(Stored items)
--- START ---
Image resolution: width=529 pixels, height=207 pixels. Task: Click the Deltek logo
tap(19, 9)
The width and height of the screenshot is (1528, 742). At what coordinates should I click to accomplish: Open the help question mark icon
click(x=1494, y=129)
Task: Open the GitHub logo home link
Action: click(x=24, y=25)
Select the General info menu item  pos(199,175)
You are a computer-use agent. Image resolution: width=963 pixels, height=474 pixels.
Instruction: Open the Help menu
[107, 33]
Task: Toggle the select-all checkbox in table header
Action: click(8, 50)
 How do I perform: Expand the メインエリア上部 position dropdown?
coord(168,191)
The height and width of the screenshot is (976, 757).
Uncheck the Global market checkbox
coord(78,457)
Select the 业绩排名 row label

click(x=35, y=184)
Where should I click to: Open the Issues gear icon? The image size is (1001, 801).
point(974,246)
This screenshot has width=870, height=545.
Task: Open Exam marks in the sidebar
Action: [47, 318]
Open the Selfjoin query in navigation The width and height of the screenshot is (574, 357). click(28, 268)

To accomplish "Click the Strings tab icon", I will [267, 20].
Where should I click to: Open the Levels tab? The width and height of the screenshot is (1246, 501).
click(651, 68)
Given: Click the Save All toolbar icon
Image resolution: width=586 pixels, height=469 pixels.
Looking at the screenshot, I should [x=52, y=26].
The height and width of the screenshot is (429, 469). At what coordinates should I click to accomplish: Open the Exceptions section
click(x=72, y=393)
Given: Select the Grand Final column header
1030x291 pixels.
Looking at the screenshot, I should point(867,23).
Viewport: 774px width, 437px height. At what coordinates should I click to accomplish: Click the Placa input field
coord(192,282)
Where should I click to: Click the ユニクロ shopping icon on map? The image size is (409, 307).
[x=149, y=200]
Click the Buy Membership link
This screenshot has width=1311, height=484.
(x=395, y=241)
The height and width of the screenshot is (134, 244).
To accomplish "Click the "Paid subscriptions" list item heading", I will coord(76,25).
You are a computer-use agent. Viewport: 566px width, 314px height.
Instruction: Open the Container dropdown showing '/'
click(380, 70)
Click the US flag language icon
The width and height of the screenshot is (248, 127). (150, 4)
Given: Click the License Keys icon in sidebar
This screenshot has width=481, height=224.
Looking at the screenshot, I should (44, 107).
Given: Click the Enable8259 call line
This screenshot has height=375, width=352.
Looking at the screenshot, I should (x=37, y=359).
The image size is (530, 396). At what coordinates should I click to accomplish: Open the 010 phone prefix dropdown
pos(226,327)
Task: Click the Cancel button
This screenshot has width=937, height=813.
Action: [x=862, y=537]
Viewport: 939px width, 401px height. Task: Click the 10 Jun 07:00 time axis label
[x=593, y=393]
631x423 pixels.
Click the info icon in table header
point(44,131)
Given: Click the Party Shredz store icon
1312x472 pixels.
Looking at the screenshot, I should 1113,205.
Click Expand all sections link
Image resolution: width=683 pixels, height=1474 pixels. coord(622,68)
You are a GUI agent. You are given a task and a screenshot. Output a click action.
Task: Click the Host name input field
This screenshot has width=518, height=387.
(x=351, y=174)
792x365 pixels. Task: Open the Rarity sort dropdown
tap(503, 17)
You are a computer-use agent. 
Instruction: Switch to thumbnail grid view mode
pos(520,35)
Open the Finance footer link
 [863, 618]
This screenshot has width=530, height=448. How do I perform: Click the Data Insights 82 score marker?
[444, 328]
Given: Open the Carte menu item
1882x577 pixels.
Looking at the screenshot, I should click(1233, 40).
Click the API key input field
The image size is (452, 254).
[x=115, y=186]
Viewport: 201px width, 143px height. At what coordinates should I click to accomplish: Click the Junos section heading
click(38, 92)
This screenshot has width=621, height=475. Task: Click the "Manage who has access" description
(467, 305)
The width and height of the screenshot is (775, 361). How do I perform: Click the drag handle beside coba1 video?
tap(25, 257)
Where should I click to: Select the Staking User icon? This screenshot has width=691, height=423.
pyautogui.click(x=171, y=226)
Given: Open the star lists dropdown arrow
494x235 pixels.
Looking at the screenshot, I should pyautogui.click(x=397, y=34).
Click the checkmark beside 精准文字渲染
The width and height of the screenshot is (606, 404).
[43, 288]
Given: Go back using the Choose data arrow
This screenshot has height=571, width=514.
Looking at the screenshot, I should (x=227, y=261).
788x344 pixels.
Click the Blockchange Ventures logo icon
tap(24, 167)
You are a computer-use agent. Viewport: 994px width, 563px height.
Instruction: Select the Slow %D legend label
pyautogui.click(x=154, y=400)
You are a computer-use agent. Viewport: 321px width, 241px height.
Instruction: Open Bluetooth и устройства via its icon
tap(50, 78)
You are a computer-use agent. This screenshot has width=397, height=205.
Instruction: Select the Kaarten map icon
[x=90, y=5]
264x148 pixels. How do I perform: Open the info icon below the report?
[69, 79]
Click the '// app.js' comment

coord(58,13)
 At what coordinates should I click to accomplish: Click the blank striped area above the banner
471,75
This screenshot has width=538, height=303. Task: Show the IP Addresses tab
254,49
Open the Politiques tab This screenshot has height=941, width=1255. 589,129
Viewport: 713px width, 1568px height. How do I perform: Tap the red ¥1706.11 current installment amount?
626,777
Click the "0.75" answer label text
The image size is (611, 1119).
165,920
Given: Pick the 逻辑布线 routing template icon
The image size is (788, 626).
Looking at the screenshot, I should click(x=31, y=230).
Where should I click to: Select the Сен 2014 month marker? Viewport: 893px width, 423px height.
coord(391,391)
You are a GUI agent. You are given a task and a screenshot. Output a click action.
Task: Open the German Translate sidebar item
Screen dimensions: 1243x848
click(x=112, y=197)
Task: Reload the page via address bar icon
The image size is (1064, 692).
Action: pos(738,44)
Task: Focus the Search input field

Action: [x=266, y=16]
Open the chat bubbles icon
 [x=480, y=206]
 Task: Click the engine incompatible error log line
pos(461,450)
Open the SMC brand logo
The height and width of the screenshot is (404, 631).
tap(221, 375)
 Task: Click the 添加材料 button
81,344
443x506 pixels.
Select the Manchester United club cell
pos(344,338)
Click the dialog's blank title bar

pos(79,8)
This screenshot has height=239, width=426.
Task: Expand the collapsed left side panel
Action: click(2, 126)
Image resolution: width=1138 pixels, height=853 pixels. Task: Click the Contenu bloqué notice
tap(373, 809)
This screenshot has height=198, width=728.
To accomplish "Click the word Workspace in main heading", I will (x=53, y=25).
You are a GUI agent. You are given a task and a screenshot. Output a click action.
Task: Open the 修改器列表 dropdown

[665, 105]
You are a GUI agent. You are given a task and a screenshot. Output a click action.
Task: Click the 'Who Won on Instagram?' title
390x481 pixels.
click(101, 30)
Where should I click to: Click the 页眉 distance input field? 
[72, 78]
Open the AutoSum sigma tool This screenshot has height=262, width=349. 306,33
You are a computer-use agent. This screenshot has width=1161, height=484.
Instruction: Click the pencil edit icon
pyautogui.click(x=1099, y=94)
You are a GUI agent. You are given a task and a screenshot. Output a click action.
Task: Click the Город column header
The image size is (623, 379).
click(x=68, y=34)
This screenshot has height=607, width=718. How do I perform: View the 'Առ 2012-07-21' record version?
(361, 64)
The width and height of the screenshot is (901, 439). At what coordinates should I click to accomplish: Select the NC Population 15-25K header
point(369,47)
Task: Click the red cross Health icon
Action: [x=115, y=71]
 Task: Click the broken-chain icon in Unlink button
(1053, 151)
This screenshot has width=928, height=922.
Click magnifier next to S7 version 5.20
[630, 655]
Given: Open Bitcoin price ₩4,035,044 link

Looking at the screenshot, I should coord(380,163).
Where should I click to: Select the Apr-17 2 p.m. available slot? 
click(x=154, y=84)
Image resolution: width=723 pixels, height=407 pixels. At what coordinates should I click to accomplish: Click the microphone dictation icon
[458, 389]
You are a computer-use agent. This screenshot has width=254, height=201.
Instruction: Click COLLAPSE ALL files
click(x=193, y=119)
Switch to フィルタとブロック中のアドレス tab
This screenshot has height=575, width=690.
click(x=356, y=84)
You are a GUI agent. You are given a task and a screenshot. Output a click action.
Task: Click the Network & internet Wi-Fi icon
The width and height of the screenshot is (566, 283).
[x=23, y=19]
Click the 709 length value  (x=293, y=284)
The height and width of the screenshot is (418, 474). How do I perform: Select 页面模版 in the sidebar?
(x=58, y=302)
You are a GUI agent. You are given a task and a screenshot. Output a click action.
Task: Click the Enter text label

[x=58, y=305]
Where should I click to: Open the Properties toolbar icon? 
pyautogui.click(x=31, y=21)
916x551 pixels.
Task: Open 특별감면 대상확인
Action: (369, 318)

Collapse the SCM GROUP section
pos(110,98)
--- END ---
- Task prompt -
Whenever a line of the data includes the word "column", show that line in full.

- Output -
Given: Select the Grand Final column header
Task: Click the Город column header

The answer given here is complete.